I found the no ambiguity sign to be silly/fun and reusable at the same time, because a great chunk
of our research is about getting rid of ambiguity that crops up during sketch recognition.’’ The
sketch recognition language is described in T. Hammond and R. Davis, ‘‘LADDER: A Language to
Describe Drawing, Display, and Editing in Sketch Recognition,’’ in IJCAI–03: Proceedings of the
Eighteenth International Joint Conference on Artificial Intelligence, Acapulco, Mexico, August 9–15,
2003, ed. G. Gottlob and T. Walsh (San Francisco: Morgan Kaufmann, 2003), 461–467. The
authors mention shape grammars, albeit in their aboriginal form, as ‘‘shape description languages.’’

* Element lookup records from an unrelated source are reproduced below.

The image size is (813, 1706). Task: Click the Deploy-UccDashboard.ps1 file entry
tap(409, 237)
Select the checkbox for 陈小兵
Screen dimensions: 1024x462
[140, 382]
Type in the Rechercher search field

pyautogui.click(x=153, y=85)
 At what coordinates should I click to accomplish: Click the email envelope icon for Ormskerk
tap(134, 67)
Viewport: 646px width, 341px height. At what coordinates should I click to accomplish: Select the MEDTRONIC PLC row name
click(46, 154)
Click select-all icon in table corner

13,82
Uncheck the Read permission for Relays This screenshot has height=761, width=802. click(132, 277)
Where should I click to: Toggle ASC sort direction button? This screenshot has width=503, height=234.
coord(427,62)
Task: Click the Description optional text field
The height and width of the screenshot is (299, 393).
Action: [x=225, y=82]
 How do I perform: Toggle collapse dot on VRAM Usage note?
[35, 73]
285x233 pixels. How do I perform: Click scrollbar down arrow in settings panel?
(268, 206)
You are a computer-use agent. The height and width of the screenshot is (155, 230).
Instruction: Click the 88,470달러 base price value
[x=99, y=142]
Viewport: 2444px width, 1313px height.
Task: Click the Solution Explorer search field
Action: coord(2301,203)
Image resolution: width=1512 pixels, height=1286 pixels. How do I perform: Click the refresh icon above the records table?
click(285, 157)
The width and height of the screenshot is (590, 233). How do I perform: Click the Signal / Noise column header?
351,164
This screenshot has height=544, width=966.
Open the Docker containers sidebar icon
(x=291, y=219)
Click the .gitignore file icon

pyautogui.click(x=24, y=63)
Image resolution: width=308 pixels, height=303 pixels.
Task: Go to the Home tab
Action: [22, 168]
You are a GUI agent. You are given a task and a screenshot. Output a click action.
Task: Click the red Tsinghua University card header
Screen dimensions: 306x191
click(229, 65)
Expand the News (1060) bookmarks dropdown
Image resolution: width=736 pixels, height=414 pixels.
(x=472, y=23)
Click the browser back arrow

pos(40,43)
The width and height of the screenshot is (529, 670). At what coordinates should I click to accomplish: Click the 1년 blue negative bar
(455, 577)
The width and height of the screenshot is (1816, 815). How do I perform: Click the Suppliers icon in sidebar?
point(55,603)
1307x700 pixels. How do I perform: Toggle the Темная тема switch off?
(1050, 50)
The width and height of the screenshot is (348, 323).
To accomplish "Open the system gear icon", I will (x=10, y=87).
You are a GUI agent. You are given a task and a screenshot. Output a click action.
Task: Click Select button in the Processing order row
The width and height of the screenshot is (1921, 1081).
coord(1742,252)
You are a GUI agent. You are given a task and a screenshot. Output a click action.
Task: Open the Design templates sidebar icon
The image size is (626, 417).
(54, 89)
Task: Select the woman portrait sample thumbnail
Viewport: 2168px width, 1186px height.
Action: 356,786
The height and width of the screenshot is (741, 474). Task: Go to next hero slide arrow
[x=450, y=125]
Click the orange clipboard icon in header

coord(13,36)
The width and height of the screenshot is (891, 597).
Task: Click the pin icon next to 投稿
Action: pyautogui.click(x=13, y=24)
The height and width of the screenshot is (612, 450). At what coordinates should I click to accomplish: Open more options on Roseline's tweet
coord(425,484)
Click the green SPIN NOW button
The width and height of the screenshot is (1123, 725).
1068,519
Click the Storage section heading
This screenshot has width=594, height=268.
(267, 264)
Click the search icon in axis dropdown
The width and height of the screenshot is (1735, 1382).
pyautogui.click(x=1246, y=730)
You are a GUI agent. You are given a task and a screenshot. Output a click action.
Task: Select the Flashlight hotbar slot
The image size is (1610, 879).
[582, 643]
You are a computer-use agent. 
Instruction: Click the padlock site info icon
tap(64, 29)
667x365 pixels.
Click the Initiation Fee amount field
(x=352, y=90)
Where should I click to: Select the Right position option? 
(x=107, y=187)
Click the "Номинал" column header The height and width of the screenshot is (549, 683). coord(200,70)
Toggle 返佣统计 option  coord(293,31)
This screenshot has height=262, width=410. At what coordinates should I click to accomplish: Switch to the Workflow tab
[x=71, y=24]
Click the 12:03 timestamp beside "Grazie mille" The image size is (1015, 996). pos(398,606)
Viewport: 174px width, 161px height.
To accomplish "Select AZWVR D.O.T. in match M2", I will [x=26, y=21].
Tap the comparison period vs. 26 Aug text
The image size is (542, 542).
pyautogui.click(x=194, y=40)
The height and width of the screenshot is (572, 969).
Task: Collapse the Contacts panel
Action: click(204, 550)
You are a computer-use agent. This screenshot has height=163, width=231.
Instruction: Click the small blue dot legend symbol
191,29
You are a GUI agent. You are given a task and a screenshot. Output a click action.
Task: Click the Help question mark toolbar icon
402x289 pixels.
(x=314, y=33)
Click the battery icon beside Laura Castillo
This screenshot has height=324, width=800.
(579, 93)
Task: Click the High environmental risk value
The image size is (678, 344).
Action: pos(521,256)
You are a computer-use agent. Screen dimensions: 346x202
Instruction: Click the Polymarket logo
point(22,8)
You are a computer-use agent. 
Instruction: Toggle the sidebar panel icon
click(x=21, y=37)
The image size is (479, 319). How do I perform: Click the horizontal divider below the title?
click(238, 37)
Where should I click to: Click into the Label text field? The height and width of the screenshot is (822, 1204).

Scholarship can have some funny results. The gap between what you think you’re doing
and saying about it, and how others understand and use this, can be huge—and who’s to say
who’s right? It’s easy to be wrong about meaning, whether or not you’re the source. The only
thing to do is to keep on talking, and seeing and drawing, so that meaning can change. Change,
of course, is what CSAIL is about. It’s proud of its accomplishments and sure that it can do more—
‘‘[ We] have a history of daring innovation and visionary research which change the way the rest
of the world works. We think this is how it ought to be, and are organizing [the Dangerous Ideas
Seminar Series] to help stimulate people to think big.’’ Gerald Jay Sussman was one of the ‘‘instigators.’’
He enlarged on this theme in the title of his seminar on March 17, 2005: ‘‘Engineering as an
Intellectual Revolution.’’ And what he proposed was indeed ‘‘intellectual’’—
The key idea is the development of engineering ‘‘languages’’ that allow us to separate concerns in design. Such
languages provide ways of expressing modularity and isolation between modules. They provide means of composition
that allow the construction of compound systems from independently-specified and implemented
parts. They allow characterization of both structure and function, and how function is determined by and
implemented in terms of structure. They provide black-box abstractions that allow one to specify the behavior
of a composition independently of the implementation.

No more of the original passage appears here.